The YouTube clips also includes short video testimonies of survivors, among them Zanne Farbstein. She and her two sisters were among 1,000 women who were the first Jews to arrive at the Auschwitz concentration camp in Poland.

Auschwitz was the Nazis’ largest concentration camp. It is estimated that up to 2.5 million people were murdered or died there.

“I worked sorting clothes and I found Father’s prayer shawl. There were five crematoria. They burned day and night. Transports kept arriving and there was no room in the crematoria, so the children were thrown into pits and burned – little children…Alive!” Farbstein recalled in one video.

“We were all sick, so we would drag each other to work. Until one morning my older sister Edith said: ‘You know what? I can’t go on any more. Enough!’

“I cried. I shouted. Nothing helped. I had torn shoes. She had good shoes. She said to me, ‘Let’s exchange shoes.’

“So we went to work. When we returned, she was no more,” Farbstein said. She and her other sister were in Auschwitz together for three years, waiting for death every day, she said. “That was the worst part: the fear.”

Farbstein says she never would have believed that she could live a normal life – marrying and having children and grandchildren. “Sheer joy!” she says.

The Arabic version also has testimonies and archival footage about the Holocaust subtitled in Arabic, Yad Vashem said in a statement.

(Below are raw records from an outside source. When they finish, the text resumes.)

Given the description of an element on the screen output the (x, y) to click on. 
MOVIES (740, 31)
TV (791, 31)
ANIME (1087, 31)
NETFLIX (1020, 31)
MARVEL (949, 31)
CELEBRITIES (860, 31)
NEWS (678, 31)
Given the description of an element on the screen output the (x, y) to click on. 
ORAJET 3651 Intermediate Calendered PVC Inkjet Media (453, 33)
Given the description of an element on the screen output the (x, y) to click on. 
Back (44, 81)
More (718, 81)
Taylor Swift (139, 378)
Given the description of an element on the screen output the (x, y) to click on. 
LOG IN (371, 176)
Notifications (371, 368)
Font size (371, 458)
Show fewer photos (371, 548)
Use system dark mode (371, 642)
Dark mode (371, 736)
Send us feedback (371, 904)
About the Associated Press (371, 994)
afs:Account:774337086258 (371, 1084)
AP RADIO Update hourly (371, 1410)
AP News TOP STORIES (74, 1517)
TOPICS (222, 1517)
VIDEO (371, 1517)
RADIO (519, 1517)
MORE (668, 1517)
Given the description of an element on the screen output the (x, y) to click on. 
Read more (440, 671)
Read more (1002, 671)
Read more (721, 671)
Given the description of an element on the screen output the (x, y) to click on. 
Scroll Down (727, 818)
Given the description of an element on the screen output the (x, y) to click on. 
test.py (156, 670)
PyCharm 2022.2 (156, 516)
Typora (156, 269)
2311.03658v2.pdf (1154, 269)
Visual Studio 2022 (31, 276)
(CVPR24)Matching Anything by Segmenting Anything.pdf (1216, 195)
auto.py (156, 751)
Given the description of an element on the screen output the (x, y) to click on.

Shalev said the YouTube sites are intended to counter the “plethora of misinformation and deliberate lies available on the Internet” and make reliable information more readily available.

“By meeting the survivors through their testimonies, and seeing the foremost experts in the field address difficult questions, viewers will be able to connect on yet another level to this pivotal, and defining event,” he said.

On Thursday, Israel came to a standstill as a two-minute air raid siren wailed in remembrance of Holocaust victims.